--- begin PROVIDED RECORDS ---

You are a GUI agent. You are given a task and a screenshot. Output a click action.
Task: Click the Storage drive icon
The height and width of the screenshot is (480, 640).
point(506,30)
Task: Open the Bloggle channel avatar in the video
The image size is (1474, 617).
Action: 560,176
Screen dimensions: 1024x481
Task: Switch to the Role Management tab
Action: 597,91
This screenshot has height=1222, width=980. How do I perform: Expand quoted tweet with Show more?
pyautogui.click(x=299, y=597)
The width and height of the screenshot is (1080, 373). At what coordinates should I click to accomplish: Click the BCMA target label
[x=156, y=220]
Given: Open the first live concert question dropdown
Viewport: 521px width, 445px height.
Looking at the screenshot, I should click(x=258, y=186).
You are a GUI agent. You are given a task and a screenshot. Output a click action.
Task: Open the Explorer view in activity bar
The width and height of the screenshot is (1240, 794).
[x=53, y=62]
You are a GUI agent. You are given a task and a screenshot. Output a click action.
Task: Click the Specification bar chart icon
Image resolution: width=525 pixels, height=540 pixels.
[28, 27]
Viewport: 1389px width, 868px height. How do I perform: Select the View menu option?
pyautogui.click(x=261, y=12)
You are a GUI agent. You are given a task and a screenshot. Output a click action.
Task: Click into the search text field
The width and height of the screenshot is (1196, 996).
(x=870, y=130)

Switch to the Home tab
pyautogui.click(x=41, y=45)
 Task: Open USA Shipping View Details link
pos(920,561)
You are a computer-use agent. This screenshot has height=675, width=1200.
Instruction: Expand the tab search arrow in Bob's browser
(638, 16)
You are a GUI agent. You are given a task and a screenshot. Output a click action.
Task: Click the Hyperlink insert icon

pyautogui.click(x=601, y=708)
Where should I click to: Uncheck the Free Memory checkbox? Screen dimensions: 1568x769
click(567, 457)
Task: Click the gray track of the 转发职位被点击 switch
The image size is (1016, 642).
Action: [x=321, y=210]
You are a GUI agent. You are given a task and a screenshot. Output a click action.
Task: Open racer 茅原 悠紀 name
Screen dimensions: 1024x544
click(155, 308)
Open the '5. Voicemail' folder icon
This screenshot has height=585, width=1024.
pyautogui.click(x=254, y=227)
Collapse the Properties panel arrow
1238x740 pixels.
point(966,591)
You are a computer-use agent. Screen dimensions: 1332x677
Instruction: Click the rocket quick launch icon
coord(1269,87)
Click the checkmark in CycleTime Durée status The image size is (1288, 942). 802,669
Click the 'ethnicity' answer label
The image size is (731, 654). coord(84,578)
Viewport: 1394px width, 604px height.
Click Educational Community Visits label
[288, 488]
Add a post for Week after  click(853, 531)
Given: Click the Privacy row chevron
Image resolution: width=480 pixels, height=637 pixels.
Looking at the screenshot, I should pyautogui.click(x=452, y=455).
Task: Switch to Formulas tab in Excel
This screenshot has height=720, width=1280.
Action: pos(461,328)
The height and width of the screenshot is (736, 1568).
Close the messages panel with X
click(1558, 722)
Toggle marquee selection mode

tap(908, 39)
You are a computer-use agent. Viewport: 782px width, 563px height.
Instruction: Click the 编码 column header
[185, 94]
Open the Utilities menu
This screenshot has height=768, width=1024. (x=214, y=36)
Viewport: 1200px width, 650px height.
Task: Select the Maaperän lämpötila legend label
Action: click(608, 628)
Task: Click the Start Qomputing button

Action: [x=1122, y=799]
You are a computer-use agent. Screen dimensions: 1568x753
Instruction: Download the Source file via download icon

--- end PROVIDED RECORDS ---

### EXERCISE
Rewrite the listing above, changing every occurrence of "Instruction" to "Goal" and leaving everything else as it is.

### CORRECT ANSWER
You are a GUI agent. You are given a task and a screenshot. Output a click action.
Task: Click the Storage drive icon
The height and width of the screenshot is (480, 640).
point(506,30)
Task: Open the Bloggle channel avatar in the video
The image size is (1474, 617).
Action: 560,176
Screen dimensions: 1024x481
Task: Switch to the Role Management tab
Action: 597,91
This screenshot has height=1222, width=980. How do I perform: Expand quoted tweet with Show more?
pyautogui.click(x=299, y=597)
The width and height of the screenshot is (1080, 373). At what coordinates should I click to accomplish: Click the BCMA target label
[x=156, y=220]
Given: Open the first live concert question dropdown
Viewport: 521px width, 445px height.
Looking at the screenshot, I should click(x=258, y=186).
You are a GUI agent. You are given a task and a screenshot. Output a click action.
Task: Open the Explorer view in activity bar
The width and height of the screenshot is (1240, 794).
[x=53, y=62]
You are a GUI agent. You are given a task and a screenshot. Output a click action.
Task: Click the Specification bar chart icon
Image resolution: width=525 pixels, height=540 pixels.
[28, 27]
Viewport: 1389px width, 868px height. How do I perform: Select the View menu option?
pyautogui.click(x=261, y=12)
You are a GUI agent. You are given a task and a screenshot. Output a click action.
Task: Click into the search text field
The width and height of the screenshot is (1196, 996).
(x=870, y=130)

Switch to the Home tab
pyautogui.click(x=41, y=45)
 Task: Open USA Shipping View Details link
pos(920,561)
You are a computer-use agent. This screenshot has height=675, width=1200.
Goal: Expand the tab search arrow in Bob's browser
(638, 16)
You are a GUI agent. You are given a task and a screenshot. Output a click action.
Task: Click the Hyperlink insert icon

pyautogui.click(x=601, y=708)
Where should I click to: Uncheck the Free Memory checkbox? Screen dimensions: 1568x769
click(567, 457)
Task: Click the gray track of the 转发职位被点击 switch
The image size is (1016, 642).
Action: [x=321, y=210]
You are a GUI agent. You are given a task and a screenshot. Output a click action.
Task: Open racer 茅原 悠紀 name
Screen dimensions: 1024x544
click(155, 308)
Open the '5. Voicemail' folder icon
This screenshot has height=585, width=1024.
pyautogui.click(x=254, y=227)
Collapse the Properties panel arrow
1238x740 pixels.
point(966,591)
You are a computer-use agent. Screen dimensions: 1332x677
Goal: Click the rocket quick launch icon
coord(1269,87)
Click the checkmark in CycleTime Durée status The image size is (1288, 942). 802,669
Click the 'ethnicity' answer label
The image size is (731, 654). coord(84,578)
Viewport: 1394px width, 604px height.
Click Educational Community Visits label
[288, 488]
Add a post for Week after  click(853, 531)
Given: Click the Privacy row chevron
Image resolution: width=480 pixels, height=637 pixels.
Looking at the screenshot, I should pyautogui.click(x=452, y=455).
Task: Switch to Formulas tab in Excel
This screenshot has height=720, width=1280.
Action: pos(461,328)
The height and width of the screenshot is (736, 1568).
Close the messages panel with X
click(1558, 722)
Toggle marquee selection mode

tap(908, 39)
You are a computer-use agent. Viewport: 782px width, 563px height.
Goal: Click the 编码 column header
[185, 94]
Open the Utilities menu
This screenshot has height=768, width=1024. (x=214, y=36)
Viewport: 1200px width, 650px height.
Task: Select the Maaperän lämpötila legend label
Action: click(608, 628)
Task: Click the Start Qomputing button

Action: [x=1122, y=799]
You are a computer-use agent. Screen dimensions: 1568x753
Goal: Download the Source file via download icon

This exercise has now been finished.